Sandra Bullock ve Toby Jones |
Infamous, Capote'den daha renkli fakat biraz daha sert. Truman Capote'yi sevimsiz göstermekten çekinmemiş, katil Perry Smith ile arasındaki homoseksüel yakınlaşma dedikodusuna çok daha fazla değinmiş. Burada Perry Smith'i oynayan oyuncu konusuna da değinmek lazım. Capote filminde Perry Smith, görüntü olarak kitaptaki ve fotoğraflardaki halini anımsatıyor, oyuncu ona gerçekten benziyor. Ancak katil gibi değil, insan bir cinayet işlemesini anlamlı bulmuyor. Truman ile olan ilişkisi ise biraz havada kalıyor, fazlasıyla platonik.
Infamous filminde ise Perry Smith rolünde Daniel Craig var. Saçını boyayıp, aksak yürüyünce "Kızılderili melezi bir katil" olurum diye düşünmüş herhalde. Çok daha sert, çok daha "katil", çok daha "aşık". Bu noktada oyuncu iyi olduğu zaman fiziksel benzerlik çok da önemli değil diye düşünüyor insan. Çünkü daha inandırıcı bir katil ve daha inandırıcı bir "Smith/Capote ilişkisi" var. (Daniel Craig de amma yamuk suratlı bir adam yahu)
Infamous filmi sayesinde Capote'nin etrafında nasıl hem sevilen hem nefret edilen bir insan olduğunu biraz daha iyi anlıyoruz, Kansas'daki bölümlerde "tuhaflığı ve gay oluşu"nun insanlar üzerindeki etkisini daha iyi anlıyoruz. Ayrıca filmde de bahsedilen sosyetik kadın arkadaşları ile ilgili tüm kirli çamaşırları ortaya döktüğü kitabı "Kabul Edilmiş Dualar" kitabının başlangıcına da göndermeler buluyoruz.
Sonuçta Capote film olarak güzel, Philip Seymour Hoffman sayesinde bu kadar yukarı çıkabilmiş. Ancak Infamous, Truman'ı tanıma adına daha iyi ve gerçekçi bir film. Sevimsizlikleri de ortaya koymaktan çekinmediği için de daha cesur.

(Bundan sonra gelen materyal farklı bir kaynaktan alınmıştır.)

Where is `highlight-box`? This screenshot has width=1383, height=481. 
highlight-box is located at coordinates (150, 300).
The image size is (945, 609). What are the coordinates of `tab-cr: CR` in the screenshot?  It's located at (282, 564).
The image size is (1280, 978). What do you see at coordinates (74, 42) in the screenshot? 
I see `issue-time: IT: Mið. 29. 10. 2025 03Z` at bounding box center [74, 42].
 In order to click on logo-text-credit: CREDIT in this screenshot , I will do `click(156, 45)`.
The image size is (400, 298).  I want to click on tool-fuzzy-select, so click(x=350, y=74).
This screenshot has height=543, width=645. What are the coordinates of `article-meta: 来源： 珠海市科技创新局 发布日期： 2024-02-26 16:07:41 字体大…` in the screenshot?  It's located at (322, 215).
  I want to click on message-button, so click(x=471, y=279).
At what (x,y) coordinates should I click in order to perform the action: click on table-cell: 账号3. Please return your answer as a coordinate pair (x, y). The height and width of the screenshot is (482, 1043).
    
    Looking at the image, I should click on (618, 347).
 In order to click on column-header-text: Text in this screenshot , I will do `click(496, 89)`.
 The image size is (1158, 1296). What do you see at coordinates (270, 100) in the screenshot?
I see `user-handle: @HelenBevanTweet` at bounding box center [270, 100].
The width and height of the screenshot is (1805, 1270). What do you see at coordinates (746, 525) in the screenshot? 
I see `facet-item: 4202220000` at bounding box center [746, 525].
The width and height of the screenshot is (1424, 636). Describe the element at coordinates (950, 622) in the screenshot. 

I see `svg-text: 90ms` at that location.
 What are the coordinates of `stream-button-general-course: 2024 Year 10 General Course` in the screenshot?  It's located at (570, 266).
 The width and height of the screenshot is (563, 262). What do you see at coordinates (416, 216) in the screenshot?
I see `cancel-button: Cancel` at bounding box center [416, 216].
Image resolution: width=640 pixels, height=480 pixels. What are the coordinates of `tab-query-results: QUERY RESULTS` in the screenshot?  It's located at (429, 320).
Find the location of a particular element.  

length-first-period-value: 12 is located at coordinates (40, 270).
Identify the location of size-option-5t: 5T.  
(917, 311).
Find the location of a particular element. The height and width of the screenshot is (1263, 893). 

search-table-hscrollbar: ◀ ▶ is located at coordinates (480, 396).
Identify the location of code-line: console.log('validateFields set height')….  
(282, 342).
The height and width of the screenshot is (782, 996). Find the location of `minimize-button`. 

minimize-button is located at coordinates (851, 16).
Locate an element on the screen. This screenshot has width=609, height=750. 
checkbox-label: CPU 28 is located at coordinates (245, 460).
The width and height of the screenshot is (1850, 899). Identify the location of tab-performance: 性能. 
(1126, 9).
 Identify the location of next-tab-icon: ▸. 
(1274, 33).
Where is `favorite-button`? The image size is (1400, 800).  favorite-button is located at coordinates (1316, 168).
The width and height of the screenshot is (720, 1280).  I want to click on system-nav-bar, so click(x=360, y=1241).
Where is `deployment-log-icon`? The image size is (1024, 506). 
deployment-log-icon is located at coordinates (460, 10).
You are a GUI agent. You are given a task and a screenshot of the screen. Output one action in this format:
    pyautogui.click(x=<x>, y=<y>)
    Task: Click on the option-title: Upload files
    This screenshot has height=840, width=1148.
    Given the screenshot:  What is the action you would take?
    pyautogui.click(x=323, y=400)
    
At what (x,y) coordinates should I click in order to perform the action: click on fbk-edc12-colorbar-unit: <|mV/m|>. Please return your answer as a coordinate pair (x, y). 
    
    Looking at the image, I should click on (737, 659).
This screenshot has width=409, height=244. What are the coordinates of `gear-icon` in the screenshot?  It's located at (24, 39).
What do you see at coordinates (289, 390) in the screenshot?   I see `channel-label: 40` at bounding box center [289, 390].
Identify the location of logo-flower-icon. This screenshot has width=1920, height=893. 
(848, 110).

Filmin başlangıcında, genel ruhu yansıtan bir bölüm var, aşağıda videosunu paylaştım. Burada Gwyneth Paltrow "What is this thing called love" isimli şarkıyı söylüyor. Dönemin ünlü şarkıcısı Peggy Lee 'yi canlandırıyor. (İsmini Kitty Dean yapmışlar ama olsun) Filmdeki şarkıcının duraksama anı da gerçekte başka bir ünlü şarkıcının başına gelmiş.